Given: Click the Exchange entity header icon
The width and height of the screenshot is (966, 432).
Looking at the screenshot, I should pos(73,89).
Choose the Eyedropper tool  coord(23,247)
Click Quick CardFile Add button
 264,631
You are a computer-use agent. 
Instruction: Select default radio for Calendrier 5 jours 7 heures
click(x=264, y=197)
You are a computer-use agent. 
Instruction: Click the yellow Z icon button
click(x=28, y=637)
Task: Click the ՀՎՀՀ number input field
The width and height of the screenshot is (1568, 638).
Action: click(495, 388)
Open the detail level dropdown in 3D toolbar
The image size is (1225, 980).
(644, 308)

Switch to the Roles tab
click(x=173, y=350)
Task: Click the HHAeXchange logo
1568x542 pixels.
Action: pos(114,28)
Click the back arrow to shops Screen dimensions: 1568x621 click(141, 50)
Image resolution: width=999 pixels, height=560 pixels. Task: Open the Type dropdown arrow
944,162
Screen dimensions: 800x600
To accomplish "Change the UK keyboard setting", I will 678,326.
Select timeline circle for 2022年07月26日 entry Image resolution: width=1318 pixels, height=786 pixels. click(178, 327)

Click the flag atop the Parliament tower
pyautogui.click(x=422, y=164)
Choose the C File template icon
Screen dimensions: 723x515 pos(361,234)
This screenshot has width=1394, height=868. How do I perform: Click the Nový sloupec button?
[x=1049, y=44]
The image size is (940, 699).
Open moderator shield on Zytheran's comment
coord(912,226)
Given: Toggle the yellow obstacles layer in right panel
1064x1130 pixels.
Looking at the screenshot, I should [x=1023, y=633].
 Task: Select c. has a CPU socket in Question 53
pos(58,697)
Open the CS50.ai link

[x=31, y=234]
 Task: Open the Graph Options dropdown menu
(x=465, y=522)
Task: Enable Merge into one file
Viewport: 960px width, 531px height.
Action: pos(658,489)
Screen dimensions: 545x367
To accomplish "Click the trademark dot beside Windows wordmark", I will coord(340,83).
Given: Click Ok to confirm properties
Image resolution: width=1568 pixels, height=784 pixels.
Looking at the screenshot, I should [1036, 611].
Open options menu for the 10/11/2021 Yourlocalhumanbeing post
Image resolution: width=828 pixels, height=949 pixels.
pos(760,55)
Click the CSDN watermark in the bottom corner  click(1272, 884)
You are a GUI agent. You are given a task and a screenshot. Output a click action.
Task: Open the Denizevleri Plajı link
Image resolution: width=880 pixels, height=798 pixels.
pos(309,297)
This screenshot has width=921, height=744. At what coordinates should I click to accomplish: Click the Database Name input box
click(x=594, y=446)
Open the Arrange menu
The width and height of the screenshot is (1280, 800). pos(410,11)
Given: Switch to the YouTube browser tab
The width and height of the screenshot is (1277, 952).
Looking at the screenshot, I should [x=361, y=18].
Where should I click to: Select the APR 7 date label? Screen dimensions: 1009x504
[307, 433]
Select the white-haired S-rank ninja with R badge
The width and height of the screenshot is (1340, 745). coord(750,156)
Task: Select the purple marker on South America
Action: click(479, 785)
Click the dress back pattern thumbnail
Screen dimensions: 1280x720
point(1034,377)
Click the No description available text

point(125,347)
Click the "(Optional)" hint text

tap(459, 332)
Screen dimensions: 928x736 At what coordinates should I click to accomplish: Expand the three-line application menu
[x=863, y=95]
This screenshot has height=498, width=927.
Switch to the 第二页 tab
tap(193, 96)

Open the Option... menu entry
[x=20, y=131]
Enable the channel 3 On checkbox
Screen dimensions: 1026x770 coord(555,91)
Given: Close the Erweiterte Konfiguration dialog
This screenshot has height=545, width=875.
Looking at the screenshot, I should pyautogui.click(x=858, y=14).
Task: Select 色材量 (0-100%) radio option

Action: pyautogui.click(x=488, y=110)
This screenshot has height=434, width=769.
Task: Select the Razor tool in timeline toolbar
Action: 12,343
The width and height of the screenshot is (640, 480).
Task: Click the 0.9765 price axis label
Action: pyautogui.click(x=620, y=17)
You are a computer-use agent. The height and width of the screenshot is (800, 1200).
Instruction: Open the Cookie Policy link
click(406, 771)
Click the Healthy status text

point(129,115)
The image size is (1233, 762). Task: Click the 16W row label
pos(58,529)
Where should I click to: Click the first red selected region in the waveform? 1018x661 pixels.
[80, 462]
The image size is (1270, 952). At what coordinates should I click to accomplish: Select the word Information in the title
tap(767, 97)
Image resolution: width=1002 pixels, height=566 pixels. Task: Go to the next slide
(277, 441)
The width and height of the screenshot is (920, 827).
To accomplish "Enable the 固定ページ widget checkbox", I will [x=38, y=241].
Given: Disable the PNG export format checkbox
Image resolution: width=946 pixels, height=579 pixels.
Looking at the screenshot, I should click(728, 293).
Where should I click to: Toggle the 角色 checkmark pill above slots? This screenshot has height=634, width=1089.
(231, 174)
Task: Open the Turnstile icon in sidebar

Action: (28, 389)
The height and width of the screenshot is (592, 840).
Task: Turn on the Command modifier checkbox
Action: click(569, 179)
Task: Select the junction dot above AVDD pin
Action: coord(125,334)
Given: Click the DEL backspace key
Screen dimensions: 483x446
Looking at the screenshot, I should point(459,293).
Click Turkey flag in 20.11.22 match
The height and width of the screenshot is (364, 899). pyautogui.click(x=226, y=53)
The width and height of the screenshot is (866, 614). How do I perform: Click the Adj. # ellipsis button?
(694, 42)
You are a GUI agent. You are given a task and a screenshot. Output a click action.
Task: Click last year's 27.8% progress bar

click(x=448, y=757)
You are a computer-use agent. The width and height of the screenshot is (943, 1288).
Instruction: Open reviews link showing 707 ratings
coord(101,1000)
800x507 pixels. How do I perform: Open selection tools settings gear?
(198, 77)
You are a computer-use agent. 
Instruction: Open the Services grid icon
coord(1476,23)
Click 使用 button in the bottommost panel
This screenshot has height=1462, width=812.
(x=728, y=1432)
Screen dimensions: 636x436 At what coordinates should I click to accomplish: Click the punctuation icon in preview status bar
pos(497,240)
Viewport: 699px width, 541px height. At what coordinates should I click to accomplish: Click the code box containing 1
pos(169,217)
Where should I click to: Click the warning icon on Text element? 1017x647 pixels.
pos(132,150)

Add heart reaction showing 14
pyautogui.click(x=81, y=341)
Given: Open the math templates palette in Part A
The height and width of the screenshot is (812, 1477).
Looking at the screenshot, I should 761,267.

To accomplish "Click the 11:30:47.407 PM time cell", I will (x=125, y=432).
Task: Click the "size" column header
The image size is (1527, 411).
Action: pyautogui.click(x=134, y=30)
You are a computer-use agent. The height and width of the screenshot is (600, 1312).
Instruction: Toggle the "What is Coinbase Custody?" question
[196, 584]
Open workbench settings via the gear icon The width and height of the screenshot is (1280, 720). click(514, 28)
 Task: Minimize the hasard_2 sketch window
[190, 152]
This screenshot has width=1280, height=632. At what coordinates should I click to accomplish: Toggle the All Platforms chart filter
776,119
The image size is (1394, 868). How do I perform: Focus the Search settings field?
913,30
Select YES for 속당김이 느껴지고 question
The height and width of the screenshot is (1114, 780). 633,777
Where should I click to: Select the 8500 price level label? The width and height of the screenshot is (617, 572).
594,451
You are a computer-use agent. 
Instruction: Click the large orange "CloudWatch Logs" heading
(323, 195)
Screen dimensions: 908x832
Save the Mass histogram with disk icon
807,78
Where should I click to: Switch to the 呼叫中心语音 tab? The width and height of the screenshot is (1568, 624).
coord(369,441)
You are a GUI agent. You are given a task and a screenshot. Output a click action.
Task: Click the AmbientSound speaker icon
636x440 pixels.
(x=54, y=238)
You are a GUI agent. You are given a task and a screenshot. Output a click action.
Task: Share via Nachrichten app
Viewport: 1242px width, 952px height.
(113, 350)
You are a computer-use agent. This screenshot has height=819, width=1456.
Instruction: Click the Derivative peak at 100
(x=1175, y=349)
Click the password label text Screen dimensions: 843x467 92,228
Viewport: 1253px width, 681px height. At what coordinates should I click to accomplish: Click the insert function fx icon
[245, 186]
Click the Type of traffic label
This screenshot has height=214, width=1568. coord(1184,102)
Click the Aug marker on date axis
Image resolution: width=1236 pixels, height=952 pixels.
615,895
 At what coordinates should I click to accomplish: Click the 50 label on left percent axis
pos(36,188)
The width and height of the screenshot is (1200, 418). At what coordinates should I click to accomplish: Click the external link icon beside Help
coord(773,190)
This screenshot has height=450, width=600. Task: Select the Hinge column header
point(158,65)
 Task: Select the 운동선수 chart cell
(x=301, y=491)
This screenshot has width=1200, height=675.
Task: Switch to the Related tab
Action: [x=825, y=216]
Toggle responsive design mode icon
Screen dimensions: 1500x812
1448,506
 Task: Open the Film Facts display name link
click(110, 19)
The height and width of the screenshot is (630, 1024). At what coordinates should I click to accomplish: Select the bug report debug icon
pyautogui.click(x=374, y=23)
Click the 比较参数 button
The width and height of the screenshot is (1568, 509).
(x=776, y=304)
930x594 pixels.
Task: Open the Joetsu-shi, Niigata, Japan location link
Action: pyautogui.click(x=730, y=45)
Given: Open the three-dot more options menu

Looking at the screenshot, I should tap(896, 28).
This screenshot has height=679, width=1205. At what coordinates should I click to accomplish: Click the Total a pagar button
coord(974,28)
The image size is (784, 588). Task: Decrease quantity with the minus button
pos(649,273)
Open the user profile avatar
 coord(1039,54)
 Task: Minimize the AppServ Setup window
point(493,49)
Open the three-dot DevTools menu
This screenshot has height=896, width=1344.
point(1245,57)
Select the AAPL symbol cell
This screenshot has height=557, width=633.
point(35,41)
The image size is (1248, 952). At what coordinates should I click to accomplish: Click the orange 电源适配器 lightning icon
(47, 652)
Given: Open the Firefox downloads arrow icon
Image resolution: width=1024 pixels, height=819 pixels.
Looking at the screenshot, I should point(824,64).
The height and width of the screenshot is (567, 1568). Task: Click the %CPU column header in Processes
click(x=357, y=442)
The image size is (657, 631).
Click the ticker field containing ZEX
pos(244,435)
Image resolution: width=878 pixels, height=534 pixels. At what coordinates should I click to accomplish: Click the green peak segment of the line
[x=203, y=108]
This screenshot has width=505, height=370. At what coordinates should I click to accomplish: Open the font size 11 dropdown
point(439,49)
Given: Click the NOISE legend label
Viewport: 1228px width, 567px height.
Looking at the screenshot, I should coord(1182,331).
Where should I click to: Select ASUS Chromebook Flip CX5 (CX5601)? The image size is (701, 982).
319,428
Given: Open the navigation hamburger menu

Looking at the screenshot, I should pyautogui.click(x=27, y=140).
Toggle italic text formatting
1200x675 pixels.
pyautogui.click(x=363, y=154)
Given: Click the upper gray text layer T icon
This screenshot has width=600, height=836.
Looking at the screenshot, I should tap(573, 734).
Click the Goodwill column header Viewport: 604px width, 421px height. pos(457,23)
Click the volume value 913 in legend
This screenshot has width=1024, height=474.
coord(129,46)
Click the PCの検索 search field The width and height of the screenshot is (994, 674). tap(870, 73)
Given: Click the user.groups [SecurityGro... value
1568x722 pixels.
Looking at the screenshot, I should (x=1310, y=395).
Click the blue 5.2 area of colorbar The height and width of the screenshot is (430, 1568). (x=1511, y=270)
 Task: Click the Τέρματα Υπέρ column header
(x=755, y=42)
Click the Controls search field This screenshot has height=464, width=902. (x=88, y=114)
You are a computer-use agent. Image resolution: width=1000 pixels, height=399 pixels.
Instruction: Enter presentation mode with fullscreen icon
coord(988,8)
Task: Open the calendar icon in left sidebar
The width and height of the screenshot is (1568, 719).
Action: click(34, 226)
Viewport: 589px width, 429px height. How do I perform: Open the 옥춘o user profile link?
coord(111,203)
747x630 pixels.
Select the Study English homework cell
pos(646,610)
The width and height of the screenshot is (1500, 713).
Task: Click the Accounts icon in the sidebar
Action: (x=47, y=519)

□ □ □ □ □ □ □

What the task requires: Could you work out how many lines above contain the string "layer"? Only the number should be given.

Response to the task: 2